第七十八話(第二章最終話) 背番号25(8/9)
******視点:月出里逢******
「今日、秋季キャンプ中に契約更改を行い、新たに1年契約を結びました月出里選手。高卒2年目の今シーズンは122試合に出場し、史上最年少の盗塁王に輝くなど、飛躍の1年となりました。レギュラー定着が期待される来シーズンは、400%アップとなる年俸推定3000万円で更改」
「柳監督からチャンスを多くもらえたおかげで、それなりに結果は残せたと思います。まだまだ自分が目指すべきところに届いてないので、慢心せずに来シーズンに向けて動いていこうと思います」
「また、来シーズンからは新たな背番号を背負って……」
「全然空振りしてくれない上に、出たら出たで走ってくるから本当に鬱陶しい」
「盗塁もすごいんだけど、三塁打の時はいっつも『もう着いたのか』ってなる」
「一塁出た時に話とかさせて欲しいのにさっさといなくなる。ほんと悲しい」
「僕の時は牽制いくらしても躊躇なく走ってくる。気配もないしほんと嫌」
「10代なのに塁上の駆け引きがほんとベテランみたい」
「プロ野球なんでもランキング、走塁部門。2019年のNo.1に輝いたのはー……?」
「ちょうちょ」
「月出里逢」
「逢ちゃん」
「バニーズ、月出里逢!今シーズン、史上最年少の盗塁王に輝いたスター候補が、2位の招福とわずかに2票差を付けて第一位!41盗塁を決めながらも盗塁成功率は驚異の9割超え!」
「こう、バッター勝負に集中してるとあっという間に二塁盗られちゃうんですよね。実際に二塁三塁盗まれなくても、塁にいるだけで本当に嫌になる。常に喉元にナイフを突きつけられてる感じ」
「月出里選手は昨年、長打力部門で1票だけ投票されたことで話題になりましたが、今シーズンは別部門のNo.1となりました!初の盾を受け取った月出里選手は……」
「去年適当に受け答えしてすみませんでした」
「一言目がまさかの謝罪!」
「あたし自身は本当チキンなので、塁に出てプレッシャーかけたりっていうのは自分に向いてないと思うんですが、こうやって同じプロの人達に評価してもらってっていうのは本当に光栄なことだと思うので、来年も無理なく、走る方でも頑張っていこうかなって思ってます」
「……何してるの?」
「んー、撮り溜めしてた録画の整理」
もうとっくに年を越して、2020年1月。
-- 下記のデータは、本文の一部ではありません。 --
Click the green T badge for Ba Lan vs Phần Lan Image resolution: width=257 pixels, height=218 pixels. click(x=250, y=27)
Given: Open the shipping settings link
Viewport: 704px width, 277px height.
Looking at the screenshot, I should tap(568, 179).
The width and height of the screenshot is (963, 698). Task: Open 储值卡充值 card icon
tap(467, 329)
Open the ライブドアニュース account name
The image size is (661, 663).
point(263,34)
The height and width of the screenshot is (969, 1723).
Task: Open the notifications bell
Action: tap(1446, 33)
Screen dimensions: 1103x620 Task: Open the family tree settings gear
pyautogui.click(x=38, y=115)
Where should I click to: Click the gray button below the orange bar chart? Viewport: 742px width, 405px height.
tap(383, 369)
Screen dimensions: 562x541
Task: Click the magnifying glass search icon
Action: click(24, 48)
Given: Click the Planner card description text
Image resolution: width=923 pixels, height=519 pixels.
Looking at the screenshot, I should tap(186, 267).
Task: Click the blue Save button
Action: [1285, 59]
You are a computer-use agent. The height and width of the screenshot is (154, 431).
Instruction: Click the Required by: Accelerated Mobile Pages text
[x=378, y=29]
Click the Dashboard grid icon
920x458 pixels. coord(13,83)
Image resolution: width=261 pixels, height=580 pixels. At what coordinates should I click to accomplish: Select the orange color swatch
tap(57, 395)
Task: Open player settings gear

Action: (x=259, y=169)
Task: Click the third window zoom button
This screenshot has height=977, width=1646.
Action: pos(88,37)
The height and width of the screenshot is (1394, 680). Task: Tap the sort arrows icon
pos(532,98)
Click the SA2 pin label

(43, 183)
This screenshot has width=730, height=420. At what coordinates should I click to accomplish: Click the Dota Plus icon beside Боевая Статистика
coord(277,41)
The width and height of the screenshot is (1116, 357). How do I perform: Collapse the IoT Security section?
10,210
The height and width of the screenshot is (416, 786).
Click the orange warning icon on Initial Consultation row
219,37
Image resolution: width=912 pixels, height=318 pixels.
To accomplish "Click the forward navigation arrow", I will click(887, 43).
去年と同じく、オフは可能な限り実家でのんびりと。
相変わらず借家暮らしだけど、家具はどんどんアップデートされて、リビングのテレビの画面も4倍くらいの大きさになった。それと新しく買った録画用のHDを使って、お母さんはいつもあたしがテレビに出てるのを残してるみたい。
「何か観る?」
「ううん、良いよ使ってて」
確かにあたしが買った物だけど、あたしの物のつもりはないし。お父さんとお母さん、こうでもしないとなかなか物を新調しないからね。
「……あ」
スマホのCODEの着信。相手は優輝。と言っても、内容は他愛ないもの。優輝がお昼に作ったカレーの話。おせちもいいけどカレーもね、ってことかな?
「〜♪」
でもこういう何でもないのが嬉しくなっちゃうんだよね。電気ケトルのお湯で溶かした粉末緑茶を飲みながら感想を返信。お母さんはこっちを見ずにまだリモコンをポチポチと。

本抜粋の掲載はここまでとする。